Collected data
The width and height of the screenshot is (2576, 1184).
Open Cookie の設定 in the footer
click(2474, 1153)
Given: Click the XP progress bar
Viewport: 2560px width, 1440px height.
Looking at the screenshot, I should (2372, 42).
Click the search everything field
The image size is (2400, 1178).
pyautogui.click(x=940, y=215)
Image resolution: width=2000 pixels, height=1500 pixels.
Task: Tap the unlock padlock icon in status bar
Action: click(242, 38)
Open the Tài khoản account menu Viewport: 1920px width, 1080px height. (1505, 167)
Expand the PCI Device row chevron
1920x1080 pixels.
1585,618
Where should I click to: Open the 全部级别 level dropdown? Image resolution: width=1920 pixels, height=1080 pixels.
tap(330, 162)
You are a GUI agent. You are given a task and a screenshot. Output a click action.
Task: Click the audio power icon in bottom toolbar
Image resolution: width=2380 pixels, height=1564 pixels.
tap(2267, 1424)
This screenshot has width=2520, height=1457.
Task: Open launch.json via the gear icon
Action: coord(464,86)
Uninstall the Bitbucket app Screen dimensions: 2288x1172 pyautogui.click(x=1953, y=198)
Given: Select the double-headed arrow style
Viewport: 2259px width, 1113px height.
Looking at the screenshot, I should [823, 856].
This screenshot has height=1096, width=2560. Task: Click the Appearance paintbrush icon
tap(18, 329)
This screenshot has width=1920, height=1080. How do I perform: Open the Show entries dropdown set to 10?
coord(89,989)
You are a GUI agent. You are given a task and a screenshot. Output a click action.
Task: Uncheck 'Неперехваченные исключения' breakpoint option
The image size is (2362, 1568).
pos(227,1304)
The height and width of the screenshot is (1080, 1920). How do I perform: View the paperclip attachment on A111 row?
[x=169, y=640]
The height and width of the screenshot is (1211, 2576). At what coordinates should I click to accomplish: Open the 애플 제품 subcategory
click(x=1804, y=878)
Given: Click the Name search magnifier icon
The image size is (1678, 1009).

> [GOAL OF THE EXERCISE]
With the records above in view, retype each one exactly.

> [FINISHED EXERCISE]
The width and height of the screenshot is (2576, 1184).
Open Cookie の設定 in the footer
click(2474, 1153)
Given: Click the XP progress bar
Viewport: 2560px width, 1440px height.
Looking at the screenshot, I should (2372, 42).
Click the search everything field
The image size is (2400, 1178).
pyautogui.click(x=940, y=215)
Image resolution: width=2000 pixels, height=1500 pixels.
Task: Tap the unlock padlock icon in status bar
Action: click(242, 38)
Open the Tài khoản account menu Viewport: 1920px width, 1080px height. (1505, 167)
Expand the PCI Device row chevron
1920x1080 pixels.
1585,618
Where should I click to: Open the 全部级别 level dropdown? Image resolution: width=1920 pixels, height=1080 pixels.
tap(330, 162)
You are a GUI agent. You are given a task and a screenshot. Output a click action.
Task: Click the audio power icon in bottom toolbar
Image resolution: width=2380 pixels, height=1564 pixels.
tap(2267, 1424)
This screenshot has width=2520, height=1457.
Task: Open launch.json via the gear icon
Action: coord(464,86)
Uninstall the Bitbucket app Screen dimensions: 2288x1172 pyautogui.click(x=1953, y=198)
Given: Select the double-headed arrow style
Viewport: 2259px width, 1113px height.
Looking at the screenshot, I should [823, 856].
This screenshot has height=1096, width=2560. Task: Click the Appearance paintbrush icon
tap(18, 329)
This screenshot has width=1920, height=1080. How do I perform: Open the Show entries dropdown set to 10?
coord(89,989)
You are a GUI agent. You are given a task and a screenshot. Output a click action.
Task: Uncheck 'Неперехваченные исключения' breakpoint option
The image size is (2362, 1568).
pos(227,1304)
The height and width of the screenshot is (1080, 1920). How do I perform: View the paperclip attachment on A111 row?
[x=169, y=640]
The height and width of the screenshot is (1211, 2576). At what coordinates should I click to accomplish: Open the 애플 제품 subcategory
click(x=1804, y=878)
Given: Click the Name search magnifier icon
The image size is (1678, 1009).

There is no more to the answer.